• SELECTED EXTRACT:
>>>
Q5: The content of algorithms 1 and 2 should be modified to make it easier to understand. Although the authors indicate that these algorithms include pseudocode, the notation used does not conform too closely to what would be the traditional concept of pseudocode, which allows operations to be translated into a programming language. Indeed, both algorithms combine mathematical notation with the enumeration of very simplified operations. Authors should expand the description so that the reader can easily reproduce the operations described.

A5: The pseudocode conforms to the tradition of this particular domain, with a strong probabilistic foundation. Sampling is a basic operation. We believe that trying to rephrase it in different ways could only make confusion.  We already added comments on the left. We expanded the discussion in the article.

Q6: LINE 91: the authors used a network with 10 diffusion steps. They must indicate the reason why they selected this value.

A6: 10 steps is the standard for DDIM. We added an explanation in the article.

Q7: Figure 8: Various values of the factor used to generate the images are indicated in this figure. Authors should indicate the criteria used to determine the appropriate value for that factor.

A7: During the calibration of the crops we did experiments with small variations in their size, and observed the phenomenon. As we say in the article, the point is just to stress the sensibility of the process to small variations of the conditions.

Q8: Figure 9 is too small. I can't see its content

A8: We changed the figure

Q9: The description given in the article does not include any equation. That is, the authors use words to describe what they have done, but it would also be interesting to have the applied equations (at least in the fundamental steps).

A9: We could add a theoretical introduction to Diffusion Models, if required, but this can be easily found in plenty of articles. We added some equations for relevant preprocessing and postporcessing operations, or pseucode when possible.

Q10: References: Authors should review this section, as the same format is not used in all references and there are some errors.
<<<
• GIVEN TASK: For the review exchange, decide whether each statement agrees with it, answering yes or no and quoting the words that decide it: (a) The replies state that 10 steps is the standard for DDIM. (b) The replies state that a theoretical introduction to Diffusion Models was added. (c) The comment on Figure 9 says it is too large. Rely only on the review exchange when answering.

Records of locating words and elements:
>>>
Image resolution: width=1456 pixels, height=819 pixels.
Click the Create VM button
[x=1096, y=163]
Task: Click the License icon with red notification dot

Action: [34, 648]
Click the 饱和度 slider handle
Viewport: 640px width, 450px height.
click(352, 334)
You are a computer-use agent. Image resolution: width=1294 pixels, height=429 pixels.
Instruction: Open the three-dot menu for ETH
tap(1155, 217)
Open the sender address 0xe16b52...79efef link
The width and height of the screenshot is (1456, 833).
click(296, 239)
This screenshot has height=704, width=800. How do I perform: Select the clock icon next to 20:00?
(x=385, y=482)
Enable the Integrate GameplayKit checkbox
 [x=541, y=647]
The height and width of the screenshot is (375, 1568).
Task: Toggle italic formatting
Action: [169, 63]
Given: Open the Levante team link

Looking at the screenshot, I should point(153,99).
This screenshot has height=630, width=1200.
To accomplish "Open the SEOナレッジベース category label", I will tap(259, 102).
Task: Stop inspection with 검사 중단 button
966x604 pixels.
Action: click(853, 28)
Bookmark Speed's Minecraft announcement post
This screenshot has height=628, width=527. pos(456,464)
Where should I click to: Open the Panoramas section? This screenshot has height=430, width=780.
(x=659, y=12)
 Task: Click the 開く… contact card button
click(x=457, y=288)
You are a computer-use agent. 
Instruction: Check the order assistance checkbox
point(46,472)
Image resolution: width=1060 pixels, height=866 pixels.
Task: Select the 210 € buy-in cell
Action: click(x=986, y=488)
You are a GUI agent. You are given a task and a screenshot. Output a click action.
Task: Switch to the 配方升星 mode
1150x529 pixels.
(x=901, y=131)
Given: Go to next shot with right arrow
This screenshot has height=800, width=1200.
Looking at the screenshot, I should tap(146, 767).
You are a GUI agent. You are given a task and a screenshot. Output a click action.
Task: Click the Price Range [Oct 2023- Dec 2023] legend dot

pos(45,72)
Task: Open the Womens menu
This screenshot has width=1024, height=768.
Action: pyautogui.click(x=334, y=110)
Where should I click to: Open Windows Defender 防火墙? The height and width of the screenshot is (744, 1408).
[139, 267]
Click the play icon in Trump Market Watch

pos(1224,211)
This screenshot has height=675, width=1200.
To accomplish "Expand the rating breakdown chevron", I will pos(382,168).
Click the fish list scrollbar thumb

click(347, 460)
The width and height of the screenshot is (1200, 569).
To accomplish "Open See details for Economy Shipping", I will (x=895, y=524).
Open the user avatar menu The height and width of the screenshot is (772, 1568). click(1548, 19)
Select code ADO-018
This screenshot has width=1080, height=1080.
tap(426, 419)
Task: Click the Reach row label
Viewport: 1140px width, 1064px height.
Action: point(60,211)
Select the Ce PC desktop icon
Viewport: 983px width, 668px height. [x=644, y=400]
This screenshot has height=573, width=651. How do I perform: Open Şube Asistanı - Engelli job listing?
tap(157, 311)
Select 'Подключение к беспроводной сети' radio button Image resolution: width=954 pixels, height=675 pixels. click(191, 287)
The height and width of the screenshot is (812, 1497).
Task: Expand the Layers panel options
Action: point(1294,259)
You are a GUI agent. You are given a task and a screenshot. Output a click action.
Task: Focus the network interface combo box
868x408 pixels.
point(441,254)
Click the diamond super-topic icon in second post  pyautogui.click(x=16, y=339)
<<<
• TASK OUTPUT:
(a) Yes: "10 steps is the standard for DDIM."
(b) No: "We could add a theoretical introduction to Diffusion Models, if required"
(c) No: "Figure 9 is too small."